The media are using the terms as if synonymous.
Then there's a reader comment:
"RocketRob
The initial handshake is established when the plane powers up (on the ground) -- perhaps around 12:11 am based on the approximate one hour ping cadence. Flight took off at 12:41 am so first in-air ping would have occurred around 1:11 am -- about 10 minutes after the plane reached its cruising altitude of 35,000 feet, and only 4 minutes after the final ACARS transmission was sent. (As a reminder, we don't know when the ACARS was disabled, other than it happened sometime after 1:07 but before 1:37.)
So there should be a total of 8 in-flight pings from MH370 -- from 1:11 am to 8:11 am. The Inmarsat-5 F1 satellite (located at 63 degrees east longitude in geosynchronous orbit)
cannot determine the azimuth from which it receives pings from the aircraft, only the range (which can be calculated from speed-of-light roundtrip time between the satellite and the plane, assuming you know the response latency by the plane). For the final ping, the roundtrip speed-of-light time appears to have been around 252 milliseconds, implying a range to the plane of about 37,800 km. That works out to a circle on the ground, centered on 0N, 63E, of radius 4850 km, or a little over 3000 miles.
Of course, much of that circle can be ruled out based on the impossibility of the plane reaching it from its last known position. This is why NTSB and other authorities have plotted an arc (actually a pair of them) where the plane could have been at 8:11 am. I'm assuming the gap between the two arcs must be based on information gleaned from the prior pings which would provide a series of hourly range-rates. I would rather have *all* the arcs so that I could draw my own conclusions. I'd also like to know the measurement uncertainties in the computed ranges, which are a function of satellite clock accuracy (presumably excellent) and aircraft response latency (probably the main source of uncertainty)."
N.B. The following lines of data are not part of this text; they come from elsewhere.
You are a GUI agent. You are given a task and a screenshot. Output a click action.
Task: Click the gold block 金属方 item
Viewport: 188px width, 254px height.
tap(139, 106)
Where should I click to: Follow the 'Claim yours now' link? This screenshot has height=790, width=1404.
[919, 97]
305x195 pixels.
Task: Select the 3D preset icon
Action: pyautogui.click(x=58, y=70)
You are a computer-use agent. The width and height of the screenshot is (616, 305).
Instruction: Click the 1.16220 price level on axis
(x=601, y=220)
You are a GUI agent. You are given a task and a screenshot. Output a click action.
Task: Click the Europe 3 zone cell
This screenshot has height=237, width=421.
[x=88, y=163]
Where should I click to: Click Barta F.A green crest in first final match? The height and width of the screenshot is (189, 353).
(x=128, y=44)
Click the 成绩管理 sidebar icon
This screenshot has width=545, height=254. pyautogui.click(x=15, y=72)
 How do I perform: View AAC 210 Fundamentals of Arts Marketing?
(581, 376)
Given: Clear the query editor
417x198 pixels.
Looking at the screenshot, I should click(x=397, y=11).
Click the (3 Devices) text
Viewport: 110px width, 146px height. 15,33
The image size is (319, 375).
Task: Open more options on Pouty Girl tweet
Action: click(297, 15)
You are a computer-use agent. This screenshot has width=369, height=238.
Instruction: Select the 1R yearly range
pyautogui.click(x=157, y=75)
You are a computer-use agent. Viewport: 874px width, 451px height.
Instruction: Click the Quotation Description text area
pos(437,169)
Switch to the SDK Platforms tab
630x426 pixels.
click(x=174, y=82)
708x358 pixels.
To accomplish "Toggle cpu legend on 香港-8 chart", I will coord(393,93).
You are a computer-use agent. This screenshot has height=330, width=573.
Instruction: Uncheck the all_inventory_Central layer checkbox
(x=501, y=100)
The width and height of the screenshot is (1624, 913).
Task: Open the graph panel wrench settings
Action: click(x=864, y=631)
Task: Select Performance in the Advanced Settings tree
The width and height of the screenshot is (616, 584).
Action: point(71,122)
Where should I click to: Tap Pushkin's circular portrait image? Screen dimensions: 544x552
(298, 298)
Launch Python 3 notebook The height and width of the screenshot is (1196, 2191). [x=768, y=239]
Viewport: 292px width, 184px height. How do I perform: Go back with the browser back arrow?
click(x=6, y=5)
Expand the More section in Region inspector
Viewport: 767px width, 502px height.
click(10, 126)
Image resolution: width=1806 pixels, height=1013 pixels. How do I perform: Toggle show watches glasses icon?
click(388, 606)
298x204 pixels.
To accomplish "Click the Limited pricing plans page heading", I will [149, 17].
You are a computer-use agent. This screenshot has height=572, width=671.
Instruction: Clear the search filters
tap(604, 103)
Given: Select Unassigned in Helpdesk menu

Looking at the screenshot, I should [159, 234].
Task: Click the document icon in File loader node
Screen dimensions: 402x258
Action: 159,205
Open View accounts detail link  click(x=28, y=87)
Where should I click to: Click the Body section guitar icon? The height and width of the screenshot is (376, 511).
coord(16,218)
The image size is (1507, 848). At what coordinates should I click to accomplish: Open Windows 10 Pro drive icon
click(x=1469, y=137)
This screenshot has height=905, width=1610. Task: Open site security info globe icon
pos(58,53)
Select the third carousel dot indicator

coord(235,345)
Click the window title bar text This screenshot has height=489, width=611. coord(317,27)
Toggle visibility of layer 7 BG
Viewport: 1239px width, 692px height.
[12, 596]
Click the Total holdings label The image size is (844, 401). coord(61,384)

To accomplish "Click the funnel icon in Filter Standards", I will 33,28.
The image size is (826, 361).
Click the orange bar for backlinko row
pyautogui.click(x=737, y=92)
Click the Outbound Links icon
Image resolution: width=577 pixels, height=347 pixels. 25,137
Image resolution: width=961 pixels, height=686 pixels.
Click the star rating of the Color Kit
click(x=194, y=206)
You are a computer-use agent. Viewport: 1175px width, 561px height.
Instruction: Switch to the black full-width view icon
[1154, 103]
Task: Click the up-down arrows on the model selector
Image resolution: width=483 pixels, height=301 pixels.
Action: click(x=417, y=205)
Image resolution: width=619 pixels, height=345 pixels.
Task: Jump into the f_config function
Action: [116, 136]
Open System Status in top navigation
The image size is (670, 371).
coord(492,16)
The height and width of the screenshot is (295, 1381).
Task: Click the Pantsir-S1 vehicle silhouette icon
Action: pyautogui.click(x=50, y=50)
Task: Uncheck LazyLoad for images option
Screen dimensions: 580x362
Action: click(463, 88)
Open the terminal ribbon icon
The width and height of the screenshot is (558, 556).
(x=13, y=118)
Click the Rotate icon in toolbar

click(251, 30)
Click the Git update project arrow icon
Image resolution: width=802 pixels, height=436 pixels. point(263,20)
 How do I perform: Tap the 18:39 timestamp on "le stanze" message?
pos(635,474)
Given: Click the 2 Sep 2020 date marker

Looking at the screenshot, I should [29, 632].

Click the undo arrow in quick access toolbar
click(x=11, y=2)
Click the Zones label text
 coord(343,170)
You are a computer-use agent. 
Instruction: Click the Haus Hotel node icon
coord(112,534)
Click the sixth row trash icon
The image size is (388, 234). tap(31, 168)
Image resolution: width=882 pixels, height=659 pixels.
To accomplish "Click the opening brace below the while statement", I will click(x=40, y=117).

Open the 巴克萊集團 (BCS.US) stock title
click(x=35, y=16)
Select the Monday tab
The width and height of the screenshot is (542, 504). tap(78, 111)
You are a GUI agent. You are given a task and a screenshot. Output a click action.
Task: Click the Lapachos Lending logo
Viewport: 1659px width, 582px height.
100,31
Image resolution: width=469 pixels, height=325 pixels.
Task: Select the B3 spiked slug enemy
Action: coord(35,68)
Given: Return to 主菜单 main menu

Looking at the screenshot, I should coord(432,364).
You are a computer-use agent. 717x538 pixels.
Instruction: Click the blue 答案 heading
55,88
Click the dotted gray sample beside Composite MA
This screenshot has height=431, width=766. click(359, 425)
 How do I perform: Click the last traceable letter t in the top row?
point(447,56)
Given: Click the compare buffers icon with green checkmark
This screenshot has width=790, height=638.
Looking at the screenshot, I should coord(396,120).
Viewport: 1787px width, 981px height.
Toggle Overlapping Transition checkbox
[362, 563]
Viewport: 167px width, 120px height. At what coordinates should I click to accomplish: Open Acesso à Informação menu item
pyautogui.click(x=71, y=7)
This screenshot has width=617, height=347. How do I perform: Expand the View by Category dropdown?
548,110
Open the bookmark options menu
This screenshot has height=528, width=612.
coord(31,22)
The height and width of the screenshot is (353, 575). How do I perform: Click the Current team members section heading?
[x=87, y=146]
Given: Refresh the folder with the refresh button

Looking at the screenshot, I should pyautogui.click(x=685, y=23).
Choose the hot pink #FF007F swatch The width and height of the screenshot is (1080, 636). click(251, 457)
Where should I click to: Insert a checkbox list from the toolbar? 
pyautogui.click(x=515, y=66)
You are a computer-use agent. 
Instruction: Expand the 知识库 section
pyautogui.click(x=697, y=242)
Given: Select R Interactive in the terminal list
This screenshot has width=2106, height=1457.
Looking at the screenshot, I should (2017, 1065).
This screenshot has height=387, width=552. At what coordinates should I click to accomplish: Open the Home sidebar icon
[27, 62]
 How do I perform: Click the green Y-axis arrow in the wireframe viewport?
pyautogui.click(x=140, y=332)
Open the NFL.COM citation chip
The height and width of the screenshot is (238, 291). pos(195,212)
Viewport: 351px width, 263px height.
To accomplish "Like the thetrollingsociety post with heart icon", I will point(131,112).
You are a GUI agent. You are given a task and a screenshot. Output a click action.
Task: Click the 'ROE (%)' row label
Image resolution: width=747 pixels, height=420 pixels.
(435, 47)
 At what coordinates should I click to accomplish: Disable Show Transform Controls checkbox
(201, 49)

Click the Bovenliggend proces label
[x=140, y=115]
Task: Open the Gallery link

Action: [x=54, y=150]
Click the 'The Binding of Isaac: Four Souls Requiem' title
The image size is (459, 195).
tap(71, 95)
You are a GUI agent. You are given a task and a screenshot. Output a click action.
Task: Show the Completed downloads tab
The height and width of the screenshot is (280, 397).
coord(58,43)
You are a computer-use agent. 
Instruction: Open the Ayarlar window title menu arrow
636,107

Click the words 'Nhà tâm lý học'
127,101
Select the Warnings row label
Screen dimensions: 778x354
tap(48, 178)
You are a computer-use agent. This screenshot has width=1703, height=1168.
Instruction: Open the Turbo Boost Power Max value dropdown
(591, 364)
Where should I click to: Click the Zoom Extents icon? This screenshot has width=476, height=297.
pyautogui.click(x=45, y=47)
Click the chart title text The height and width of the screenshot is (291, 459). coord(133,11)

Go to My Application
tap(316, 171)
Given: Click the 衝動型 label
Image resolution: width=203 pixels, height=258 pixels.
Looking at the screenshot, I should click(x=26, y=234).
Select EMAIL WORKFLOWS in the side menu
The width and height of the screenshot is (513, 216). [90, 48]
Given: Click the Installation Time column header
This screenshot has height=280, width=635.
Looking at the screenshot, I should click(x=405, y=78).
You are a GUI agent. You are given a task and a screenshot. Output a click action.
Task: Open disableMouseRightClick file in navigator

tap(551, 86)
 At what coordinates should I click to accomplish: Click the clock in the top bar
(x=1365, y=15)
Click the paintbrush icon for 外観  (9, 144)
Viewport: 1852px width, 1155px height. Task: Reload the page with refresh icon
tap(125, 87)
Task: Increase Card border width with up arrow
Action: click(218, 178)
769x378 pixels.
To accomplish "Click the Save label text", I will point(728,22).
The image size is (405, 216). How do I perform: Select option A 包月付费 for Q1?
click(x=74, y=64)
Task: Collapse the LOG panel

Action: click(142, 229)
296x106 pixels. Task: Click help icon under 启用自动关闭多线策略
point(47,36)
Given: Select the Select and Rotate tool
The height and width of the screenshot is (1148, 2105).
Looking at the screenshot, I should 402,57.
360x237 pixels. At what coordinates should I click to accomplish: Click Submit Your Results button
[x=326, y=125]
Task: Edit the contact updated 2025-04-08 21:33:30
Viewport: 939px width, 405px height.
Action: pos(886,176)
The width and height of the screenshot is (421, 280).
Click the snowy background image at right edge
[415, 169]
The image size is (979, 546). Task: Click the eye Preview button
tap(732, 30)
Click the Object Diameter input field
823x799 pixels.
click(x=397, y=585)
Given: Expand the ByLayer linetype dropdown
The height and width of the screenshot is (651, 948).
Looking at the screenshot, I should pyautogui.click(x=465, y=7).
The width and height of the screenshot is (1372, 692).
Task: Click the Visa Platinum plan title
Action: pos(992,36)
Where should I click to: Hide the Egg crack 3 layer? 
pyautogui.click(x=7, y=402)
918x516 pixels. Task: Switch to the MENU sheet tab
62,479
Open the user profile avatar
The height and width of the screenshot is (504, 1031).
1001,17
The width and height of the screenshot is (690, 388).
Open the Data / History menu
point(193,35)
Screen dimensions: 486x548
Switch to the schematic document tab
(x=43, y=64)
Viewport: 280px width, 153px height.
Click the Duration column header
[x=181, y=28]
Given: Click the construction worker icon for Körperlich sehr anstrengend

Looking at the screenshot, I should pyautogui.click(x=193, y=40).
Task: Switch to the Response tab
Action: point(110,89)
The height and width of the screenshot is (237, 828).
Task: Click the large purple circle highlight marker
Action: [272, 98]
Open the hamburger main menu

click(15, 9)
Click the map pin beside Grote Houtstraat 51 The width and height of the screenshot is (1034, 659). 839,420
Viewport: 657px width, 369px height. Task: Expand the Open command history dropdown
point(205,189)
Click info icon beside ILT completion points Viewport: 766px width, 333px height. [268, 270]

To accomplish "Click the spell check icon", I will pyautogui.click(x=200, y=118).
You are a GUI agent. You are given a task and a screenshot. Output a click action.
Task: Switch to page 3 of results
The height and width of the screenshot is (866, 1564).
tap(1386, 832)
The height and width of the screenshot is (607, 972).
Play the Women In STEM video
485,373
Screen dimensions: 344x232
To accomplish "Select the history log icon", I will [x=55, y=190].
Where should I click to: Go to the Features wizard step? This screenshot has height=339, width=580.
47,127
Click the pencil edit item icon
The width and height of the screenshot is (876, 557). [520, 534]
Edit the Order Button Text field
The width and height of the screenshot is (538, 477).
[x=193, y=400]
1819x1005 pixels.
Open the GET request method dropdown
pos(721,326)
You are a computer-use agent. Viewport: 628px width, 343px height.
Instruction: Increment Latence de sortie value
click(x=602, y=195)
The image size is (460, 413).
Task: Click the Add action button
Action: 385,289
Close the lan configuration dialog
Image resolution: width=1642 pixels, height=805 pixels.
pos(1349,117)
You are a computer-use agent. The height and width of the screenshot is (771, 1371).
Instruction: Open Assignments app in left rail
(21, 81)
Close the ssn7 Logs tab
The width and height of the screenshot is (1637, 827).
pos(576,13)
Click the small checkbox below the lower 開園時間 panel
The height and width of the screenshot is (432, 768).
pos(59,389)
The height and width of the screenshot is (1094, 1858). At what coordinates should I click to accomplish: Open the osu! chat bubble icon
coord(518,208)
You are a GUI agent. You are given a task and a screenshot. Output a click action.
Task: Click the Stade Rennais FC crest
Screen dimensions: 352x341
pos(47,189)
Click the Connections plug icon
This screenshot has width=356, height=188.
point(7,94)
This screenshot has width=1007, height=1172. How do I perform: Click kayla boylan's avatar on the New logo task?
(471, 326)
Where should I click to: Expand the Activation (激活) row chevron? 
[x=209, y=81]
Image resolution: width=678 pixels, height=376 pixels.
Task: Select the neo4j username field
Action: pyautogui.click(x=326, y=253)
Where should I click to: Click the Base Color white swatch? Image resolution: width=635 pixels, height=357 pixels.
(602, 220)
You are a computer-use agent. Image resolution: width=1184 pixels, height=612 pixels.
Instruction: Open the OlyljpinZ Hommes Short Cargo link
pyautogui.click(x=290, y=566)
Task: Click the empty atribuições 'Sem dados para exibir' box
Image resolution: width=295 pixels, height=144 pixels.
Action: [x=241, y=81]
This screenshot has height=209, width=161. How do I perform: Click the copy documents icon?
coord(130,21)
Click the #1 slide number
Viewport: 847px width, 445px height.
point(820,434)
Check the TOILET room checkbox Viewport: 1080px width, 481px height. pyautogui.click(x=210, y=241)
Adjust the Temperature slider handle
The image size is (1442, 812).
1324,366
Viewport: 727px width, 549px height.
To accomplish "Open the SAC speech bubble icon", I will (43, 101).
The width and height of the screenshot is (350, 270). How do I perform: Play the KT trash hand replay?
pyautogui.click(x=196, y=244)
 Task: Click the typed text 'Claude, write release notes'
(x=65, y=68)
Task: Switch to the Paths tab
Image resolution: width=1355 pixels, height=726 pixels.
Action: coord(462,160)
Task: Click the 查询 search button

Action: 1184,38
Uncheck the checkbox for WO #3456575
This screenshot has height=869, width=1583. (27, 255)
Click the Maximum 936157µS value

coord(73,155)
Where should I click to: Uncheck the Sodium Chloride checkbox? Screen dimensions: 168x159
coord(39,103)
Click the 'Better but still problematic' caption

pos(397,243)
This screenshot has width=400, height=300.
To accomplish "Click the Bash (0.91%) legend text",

Emphasis is mine. Notice he calls it 'Inmarsat-5 F1'. My satellite almanac is old (1997) which is where I got 'Inmarsat-3' from. But it would have reached EOL by now.
So, we still have the awkward situation where the assumptions of that official 'arcs' chart may be invalid - and all that means.
Really need to find some accurate, definitely have not been fiddled with, technical information on the capabilities of the Inmarsat-5 F1. Anyone have anything that's in physical print form, or files they've had in their possession since at least a year ago?